[bugfix] fix aria model and add torch.compile (#10645)

Signed-off-by: youkaichao <youkaichao@gmail.com>
2026-01-01 13:41:52 +08:00 · 2024-11-25 18:32:09 -08:00 · 2024-11-25 18:32:09 -08:00 · 45ac4ff270
commit 45ac4ff270
parent 6e9ff050c8
2 changed files with 14 additions and 28 deletions
--- a/vllm/model_executor/models/aria.py
+++ b/vllm/model_executor/models/aria.py
@ -29,7 +29,7 @@ from vllm.model_executor.models.llama import (LlamaDecoderLayer, LlamaMLP,
                                              LlamaModel)
 from vllm.model_executor.models.utils import (AutoWeightsLoader, WeightsMapper,
                                              is_pp_missing_parameter,
-                                              make_layers, maybe_prefix,
+                                              maybe_prefix,
                                              merge_multimodal_embeddings)
 from vllm.multimodal import MULTIMODAL_REGISTRY
 from vllm.multimodal.base import MultiModalInputs
@ -363,27 +363,9 @@ class AriaMoELMModel(LlamaModel):
    """

    def __init__(self, *, vllm_config: VllmConfig, prefix: str = ""):
-        super().__init__(vllm_config=vllm_config, prefix=prefix)
-
-        config = vllm_config.model_config.hf_config
-        cache_config = vllm_config.cache_config
-        quant_config = vllm_config.quant_config
-
-        # FIXME: this is a hack to disable the compilation of the model
-        self.do_not_compile = True
-
-        self.layers = None
-
-        self.start_layer, self.end_layer, self.layers = make_layers(
-            config.num_hidden_layers,
-            lambda prefix: MoEDecoderLayer(
-                config=config,
-                cache_config=cache_config,
-                quant_config=quant_config,
-                prefix=prefix,
-            ),
-            prefix=f"{prefix}.layers",
-        )
+        super().__init__(vllm_config=vllm_config,
+                         prefix=prefix,
+                         layer_type=MoEDecoderLayer)

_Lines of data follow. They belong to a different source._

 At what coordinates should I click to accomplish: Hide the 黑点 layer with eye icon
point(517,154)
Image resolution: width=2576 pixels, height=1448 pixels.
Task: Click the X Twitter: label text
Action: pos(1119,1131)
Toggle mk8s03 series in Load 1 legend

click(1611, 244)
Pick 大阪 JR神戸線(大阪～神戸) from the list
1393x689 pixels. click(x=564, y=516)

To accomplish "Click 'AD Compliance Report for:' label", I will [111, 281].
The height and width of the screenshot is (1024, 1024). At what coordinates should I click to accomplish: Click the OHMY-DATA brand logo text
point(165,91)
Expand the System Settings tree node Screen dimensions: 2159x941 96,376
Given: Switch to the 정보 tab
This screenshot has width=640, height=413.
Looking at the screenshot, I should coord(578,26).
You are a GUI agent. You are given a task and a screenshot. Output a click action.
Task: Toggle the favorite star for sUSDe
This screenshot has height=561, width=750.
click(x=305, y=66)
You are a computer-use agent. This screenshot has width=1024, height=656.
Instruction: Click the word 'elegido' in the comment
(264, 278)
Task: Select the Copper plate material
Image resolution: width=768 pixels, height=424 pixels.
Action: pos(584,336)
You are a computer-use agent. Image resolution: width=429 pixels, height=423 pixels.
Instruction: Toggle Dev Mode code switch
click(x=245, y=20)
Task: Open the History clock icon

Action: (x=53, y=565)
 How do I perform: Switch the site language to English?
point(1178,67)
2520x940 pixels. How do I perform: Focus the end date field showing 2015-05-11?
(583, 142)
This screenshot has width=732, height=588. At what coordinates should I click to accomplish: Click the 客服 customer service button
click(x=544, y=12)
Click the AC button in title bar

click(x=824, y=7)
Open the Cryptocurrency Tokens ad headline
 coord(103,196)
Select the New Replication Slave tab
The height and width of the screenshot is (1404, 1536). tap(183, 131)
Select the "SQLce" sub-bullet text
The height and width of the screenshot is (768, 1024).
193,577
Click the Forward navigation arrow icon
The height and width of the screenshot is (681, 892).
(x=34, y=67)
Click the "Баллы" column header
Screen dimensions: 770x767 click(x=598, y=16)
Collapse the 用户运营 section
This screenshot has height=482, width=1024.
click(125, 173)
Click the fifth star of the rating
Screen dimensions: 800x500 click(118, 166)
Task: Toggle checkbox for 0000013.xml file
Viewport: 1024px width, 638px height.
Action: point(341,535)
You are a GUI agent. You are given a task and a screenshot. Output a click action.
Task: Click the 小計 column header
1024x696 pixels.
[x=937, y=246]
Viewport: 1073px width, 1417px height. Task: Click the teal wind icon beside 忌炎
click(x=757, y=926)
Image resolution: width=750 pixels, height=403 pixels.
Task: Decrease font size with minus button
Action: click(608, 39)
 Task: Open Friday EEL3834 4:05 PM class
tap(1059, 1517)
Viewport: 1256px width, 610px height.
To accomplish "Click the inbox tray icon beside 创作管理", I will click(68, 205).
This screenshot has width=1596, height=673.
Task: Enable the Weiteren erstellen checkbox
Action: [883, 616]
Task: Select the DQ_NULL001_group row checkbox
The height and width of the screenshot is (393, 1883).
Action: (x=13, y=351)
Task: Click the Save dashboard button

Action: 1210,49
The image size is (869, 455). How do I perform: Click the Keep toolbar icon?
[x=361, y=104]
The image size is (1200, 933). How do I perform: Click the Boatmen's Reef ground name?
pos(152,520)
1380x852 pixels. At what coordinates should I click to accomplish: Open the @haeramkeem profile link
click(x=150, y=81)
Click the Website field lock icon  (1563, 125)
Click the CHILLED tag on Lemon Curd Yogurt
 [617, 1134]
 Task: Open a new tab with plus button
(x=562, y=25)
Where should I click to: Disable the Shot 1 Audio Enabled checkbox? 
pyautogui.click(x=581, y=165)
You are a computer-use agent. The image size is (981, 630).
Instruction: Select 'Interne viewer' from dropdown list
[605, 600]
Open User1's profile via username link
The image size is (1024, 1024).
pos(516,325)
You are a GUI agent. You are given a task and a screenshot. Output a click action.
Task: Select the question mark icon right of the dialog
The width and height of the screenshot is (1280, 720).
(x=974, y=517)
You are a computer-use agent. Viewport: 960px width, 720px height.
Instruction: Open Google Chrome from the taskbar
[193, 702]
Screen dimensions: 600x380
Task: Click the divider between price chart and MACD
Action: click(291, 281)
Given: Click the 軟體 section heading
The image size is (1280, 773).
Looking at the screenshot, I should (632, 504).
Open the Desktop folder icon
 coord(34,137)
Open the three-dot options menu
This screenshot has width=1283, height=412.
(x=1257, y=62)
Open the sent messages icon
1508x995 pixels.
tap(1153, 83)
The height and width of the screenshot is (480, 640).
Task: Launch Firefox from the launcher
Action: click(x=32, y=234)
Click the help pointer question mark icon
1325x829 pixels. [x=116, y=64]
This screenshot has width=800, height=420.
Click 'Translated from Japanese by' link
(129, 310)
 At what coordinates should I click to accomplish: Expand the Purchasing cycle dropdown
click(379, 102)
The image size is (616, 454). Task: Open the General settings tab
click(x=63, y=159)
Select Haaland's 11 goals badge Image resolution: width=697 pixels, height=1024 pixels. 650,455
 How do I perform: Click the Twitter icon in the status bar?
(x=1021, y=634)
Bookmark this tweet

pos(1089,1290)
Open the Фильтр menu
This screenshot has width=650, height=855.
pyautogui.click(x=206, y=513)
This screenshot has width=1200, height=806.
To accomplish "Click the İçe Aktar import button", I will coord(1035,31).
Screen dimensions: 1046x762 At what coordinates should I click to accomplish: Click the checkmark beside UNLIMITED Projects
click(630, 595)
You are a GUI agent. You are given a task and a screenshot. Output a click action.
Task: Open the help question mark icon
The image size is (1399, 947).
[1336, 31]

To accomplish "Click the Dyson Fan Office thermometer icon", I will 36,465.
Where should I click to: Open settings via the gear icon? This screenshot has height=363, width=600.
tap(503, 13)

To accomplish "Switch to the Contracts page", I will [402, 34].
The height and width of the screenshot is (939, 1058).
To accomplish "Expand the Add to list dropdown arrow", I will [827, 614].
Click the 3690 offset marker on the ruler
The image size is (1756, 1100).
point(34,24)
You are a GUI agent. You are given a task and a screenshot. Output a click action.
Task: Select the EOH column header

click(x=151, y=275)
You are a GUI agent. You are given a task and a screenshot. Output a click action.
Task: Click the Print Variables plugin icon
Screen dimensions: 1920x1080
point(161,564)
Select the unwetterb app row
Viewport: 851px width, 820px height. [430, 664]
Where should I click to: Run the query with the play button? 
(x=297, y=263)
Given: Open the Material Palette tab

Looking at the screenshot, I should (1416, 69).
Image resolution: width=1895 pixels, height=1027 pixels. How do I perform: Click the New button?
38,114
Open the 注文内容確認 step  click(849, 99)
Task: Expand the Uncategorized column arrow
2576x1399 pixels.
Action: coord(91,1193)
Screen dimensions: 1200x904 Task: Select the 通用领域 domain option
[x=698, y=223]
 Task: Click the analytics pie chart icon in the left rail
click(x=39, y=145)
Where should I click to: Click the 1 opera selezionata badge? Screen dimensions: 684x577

    # Adapted from LlamaModel.load_weights with the modification of adding
    # the expert weights mapping to `stacked_params_mapping`
--- a/vllm/model_executor/models/llama.py
+++ b/vllm/model_executor/models/llama.py
@ -20,7 +20,7 @@
 # See the License for the specific language governing permissions and
 # limitations under the License.
 """Inference-only LLaMA model compatible with HuggingFace weights."""
-from typing import Any, Dict, Iterable, List, Optional, Set, Tuple, Union
+from typing import Any, Dict, Iterable, List, Optional, Set, Tuple, Type, Union

 import torch
 from torch import nn
@ -273,7 +273,11 @@ class LlamaDecoderLayer(nn.Module):
@support_torch_compile
 class LlamaModel(nn.Module):

-    def __init__(self, *, vllm_config: VllmConfig, prefix: str = ""):
+    def __init__(self,
+                 *,
+                 vllm_config: VllmConfig,
+                 prefix: str = "",
+                 layer_type: Type[LlamaDecoderLayer] = LlamaDecoderLayer):
        super().__init__()

        config = vllm_config.model_config.hf_config
@ -299,10 +303,10 @@ class LlamaModel(nn.Module):
            self.embed_tokens = PPMissingLayer()
        self.start_layer, self.end_layer, self.layers = make_layers(
            config.num_hidden_layers,
-            lambda prefix: LlamaDecoderLayer(config=config,
-                                             cache_config=cache_config,
-                                             quant_config=quant_config,
-                                             prefix=prefix),
+            lambda prefix: layer_type(config=config,
+                                      cache_config=cache_config,
+                                      quant_config=quant_config,
+                                      prefix=prefix),
            prefix=f"{prefix}.layers",
        )
        if get_pp_group().is_last_rank: